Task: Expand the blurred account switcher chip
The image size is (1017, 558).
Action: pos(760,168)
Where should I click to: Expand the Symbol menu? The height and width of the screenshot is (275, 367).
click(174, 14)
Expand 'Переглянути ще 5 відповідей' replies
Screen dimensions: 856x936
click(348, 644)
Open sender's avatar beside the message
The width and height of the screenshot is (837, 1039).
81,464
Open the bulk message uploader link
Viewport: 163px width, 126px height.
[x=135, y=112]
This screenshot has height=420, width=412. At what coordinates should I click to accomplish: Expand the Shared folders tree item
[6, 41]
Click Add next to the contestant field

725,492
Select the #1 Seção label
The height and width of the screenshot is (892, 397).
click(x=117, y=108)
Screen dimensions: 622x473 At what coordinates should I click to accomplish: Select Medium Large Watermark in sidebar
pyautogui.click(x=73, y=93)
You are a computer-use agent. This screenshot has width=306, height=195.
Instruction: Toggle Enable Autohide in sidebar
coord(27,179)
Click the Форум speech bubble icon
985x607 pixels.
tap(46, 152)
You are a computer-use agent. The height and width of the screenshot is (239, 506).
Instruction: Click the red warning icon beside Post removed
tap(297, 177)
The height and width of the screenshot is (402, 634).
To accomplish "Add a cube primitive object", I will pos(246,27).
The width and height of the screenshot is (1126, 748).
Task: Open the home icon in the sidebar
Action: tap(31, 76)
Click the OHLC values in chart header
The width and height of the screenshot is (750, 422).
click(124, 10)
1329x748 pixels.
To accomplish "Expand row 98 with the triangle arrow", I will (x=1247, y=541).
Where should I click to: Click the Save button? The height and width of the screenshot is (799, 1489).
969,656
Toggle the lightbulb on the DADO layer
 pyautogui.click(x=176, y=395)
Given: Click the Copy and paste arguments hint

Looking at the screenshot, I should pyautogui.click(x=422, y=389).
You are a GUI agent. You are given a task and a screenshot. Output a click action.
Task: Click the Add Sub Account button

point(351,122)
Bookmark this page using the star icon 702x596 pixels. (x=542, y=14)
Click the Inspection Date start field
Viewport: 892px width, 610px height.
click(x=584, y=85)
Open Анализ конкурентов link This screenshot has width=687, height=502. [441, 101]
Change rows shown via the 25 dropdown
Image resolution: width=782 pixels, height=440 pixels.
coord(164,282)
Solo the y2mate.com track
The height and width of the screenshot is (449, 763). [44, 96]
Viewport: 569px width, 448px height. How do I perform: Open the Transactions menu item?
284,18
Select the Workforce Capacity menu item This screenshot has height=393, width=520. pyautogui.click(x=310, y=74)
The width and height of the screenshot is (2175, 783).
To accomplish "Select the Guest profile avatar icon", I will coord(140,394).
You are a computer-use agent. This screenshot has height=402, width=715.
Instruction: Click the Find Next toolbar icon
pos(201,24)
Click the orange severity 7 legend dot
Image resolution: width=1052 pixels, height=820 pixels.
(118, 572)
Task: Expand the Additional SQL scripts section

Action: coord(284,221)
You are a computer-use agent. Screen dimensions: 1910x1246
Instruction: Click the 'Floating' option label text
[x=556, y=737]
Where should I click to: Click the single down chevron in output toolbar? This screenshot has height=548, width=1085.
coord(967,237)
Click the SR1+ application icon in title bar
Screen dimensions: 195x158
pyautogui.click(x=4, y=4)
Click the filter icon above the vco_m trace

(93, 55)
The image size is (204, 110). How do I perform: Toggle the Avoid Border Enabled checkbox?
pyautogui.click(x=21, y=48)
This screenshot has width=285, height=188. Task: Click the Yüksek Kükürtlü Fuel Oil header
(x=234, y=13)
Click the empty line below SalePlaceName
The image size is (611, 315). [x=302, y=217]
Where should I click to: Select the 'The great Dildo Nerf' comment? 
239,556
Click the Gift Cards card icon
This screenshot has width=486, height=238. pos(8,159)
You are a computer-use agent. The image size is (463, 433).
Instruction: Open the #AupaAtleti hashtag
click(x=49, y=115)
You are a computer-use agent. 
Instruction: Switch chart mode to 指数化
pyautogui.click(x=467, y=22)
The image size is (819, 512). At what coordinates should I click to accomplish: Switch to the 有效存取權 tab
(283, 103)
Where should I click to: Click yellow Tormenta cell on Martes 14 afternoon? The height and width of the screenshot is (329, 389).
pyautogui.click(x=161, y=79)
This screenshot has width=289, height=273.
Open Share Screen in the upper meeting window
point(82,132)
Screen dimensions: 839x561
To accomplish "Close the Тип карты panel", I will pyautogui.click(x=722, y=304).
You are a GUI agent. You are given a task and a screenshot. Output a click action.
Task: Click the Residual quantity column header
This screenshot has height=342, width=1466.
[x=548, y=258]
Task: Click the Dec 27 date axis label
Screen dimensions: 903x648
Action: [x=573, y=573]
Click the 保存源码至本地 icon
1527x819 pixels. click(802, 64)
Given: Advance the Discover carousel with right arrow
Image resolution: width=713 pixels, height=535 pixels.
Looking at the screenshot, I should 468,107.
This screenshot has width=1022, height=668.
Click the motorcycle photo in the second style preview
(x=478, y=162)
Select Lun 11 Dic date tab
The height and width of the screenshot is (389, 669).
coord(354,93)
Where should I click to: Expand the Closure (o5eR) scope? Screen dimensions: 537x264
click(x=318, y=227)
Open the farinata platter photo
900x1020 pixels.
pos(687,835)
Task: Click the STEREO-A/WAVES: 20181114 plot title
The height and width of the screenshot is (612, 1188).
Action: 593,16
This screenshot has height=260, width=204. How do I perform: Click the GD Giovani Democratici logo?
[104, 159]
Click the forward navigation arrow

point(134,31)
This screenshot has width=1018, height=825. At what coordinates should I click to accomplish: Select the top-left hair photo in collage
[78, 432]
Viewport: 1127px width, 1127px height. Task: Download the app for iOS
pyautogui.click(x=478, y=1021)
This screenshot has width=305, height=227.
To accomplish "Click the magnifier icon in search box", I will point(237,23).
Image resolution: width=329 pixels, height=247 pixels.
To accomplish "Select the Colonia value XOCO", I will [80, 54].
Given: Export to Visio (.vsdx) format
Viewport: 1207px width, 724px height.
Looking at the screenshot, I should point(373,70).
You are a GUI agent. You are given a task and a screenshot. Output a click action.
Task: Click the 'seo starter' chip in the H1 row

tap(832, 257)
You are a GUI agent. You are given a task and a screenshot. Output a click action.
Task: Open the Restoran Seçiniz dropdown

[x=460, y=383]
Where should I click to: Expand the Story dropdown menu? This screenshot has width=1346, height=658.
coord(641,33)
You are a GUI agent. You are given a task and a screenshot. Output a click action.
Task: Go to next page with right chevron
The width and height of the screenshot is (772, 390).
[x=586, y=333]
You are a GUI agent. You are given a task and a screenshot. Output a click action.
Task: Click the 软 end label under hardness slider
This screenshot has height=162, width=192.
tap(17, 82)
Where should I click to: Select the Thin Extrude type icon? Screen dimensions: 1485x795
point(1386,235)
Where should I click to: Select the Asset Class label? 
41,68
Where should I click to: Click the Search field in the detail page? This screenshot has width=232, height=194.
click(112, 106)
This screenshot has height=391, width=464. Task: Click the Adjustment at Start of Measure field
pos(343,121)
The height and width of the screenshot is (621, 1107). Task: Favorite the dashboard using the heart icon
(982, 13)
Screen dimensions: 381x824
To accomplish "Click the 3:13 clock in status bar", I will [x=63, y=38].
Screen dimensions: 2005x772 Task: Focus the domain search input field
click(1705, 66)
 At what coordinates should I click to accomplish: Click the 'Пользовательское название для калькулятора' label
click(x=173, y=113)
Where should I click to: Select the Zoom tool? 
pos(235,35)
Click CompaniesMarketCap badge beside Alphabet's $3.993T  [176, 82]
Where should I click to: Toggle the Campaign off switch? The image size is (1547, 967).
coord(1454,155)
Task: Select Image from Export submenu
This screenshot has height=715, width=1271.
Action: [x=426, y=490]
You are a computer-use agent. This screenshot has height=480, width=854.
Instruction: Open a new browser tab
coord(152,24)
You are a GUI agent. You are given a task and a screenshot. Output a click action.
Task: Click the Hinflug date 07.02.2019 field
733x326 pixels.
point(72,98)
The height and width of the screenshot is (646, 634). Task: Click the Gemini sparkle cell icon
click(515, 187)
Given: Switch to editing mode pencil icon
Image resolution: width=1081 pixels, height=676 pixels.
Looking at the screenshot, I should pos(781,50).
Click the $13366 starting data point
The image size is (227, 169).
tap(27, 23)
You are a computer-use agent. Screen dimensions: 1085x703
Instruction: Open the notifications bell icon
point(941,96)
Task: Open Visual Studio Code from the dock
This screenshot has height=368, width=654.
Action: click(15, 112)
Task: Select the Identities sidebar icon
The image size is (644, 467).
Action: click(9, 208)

**Exercise**. Copy the part of the data that opens with the line containing "The image size is (819, 512)." and closes with the line containing "point(82,132)", swapping "Share Screen" for "Share Window" and leaving everything else unchanged.

**Response below**.
The image size is (819, 512). At what coordinates should I click to accomplish: Switch to the 有效存取權 tab
(283, 103)
Where should I click to: Click yellow Tormenta cell on Martes 14 afternoon? The height and width of the screenshot is (329, 389).
pyautogui.click(x=161, y=79)
This screenshot has width=289, height=273.
Open Share Window in the upper meeting window
point(82,132)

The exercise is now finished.